You can explain these issues better than 99% of financial writers. I particularly like you pointing out the silver lining that now might not be a bad time to fill in any ladder gaps from the secondary market.
“You can grab a lot of accrued principal at a discounted price.”
At first, that sounded almost as if the accrued principal were cash sitting in a box that can be purchased below face value. But of course not, or every hedge fund would buy it quickly. So I figure that what it really means is: “You can buy claims on large inflation-adjusted principal balances when the bond matures at market prices that are below those balances.”
Your translation is perfectly fine. Except maybe the order of wording: When a TIPS matures it is at full accrued principal value, not market value. I know you understand that.
True enough, although “every hedge fund” having an interest in TIPS is a bit of an overstatement. They’ll be ~$28 trillion of gross Treasury issuance this year and <$200 billion of TIPS issuance. So interest in this type of security is small in scheme of things.
Said another way, my experience with TIPS is that it’s fairly easy for individual investors to time ladder purchases to achieve higher than average yield to maturity. I have a full 10-year ladder, all with yield to maturity >= 2%. I just don’t buy if it’s less than that.
I think the observation in the blog is just saying now is a time where individual investors can get that type of return above inflation pretty easily in today’s secondary market.
I must have started buying TIPS long before you, as close to a decade went by from the GFC when there were few (if any) TIPS with a real yield above 2%. I wasn’t thrilled to be buying at <2%, but they achieved what I wished to achieve in terms of my ladder. I agree that 2% makes this a great time to start a TIPS ladder! I’d be happy with 2% even if they should go even higher– it’s good enough for me.
Not marking to market is pure mental accounting. That’s how investors get into trouble.
At TreasuryDirect, you will never see “market value,” so you’d have to calculate it yourself. I suppose that could come into play if you were preparing a net-worth statement? One important thing, however: If you are building a ladder of TIPS investments over 20 to 30 years and you want equal amounts of inflation-protected cash maturing each year, you should balance the amounts of accrued principal, not the market values. The accrued principal will be the future pay-out, adjusted for inflation.
I’ve never sold a TIPS, an IBond or a CD before maturity . . . and I never will. So “marking to market” is totally the wrong accounting for me for knowing where I currently stand vs. my financial goals.
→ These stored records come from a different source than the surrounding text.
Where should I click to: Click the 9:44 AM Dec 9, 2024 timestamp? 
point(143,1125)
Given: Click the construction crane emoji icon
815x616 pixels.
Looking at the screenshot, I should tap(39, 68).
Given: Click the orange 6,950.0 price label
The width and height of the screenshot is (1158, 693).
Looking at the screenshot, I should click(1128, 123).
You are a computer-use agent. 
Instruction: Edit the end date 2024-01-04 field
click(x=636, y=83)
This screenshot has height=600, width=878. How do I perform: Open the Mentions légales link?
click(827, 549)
And I will never get in trouble by not doing it.
I don’t worry about the current marketable value of my individual TIP bonds since they will be held to maturity and the returns are guaranteed.
But if I had a bond fund I believe I wouldn’t like watching my invested principle be up or down so much since there is no maturity date. Those bond funds seem to me more like a variable rate savings account like a MMF or something akin.
You don’t have to “worry about” it. You do have to be aware of it to consider ones self to be a rational investor.
I continue to learn. Thanks for the insight!
The other multiverse is that the dollar will always be king. Some cracks are starting to show IMHO. I gonna hold stable coin in diversified currency backing when this gets going big next year.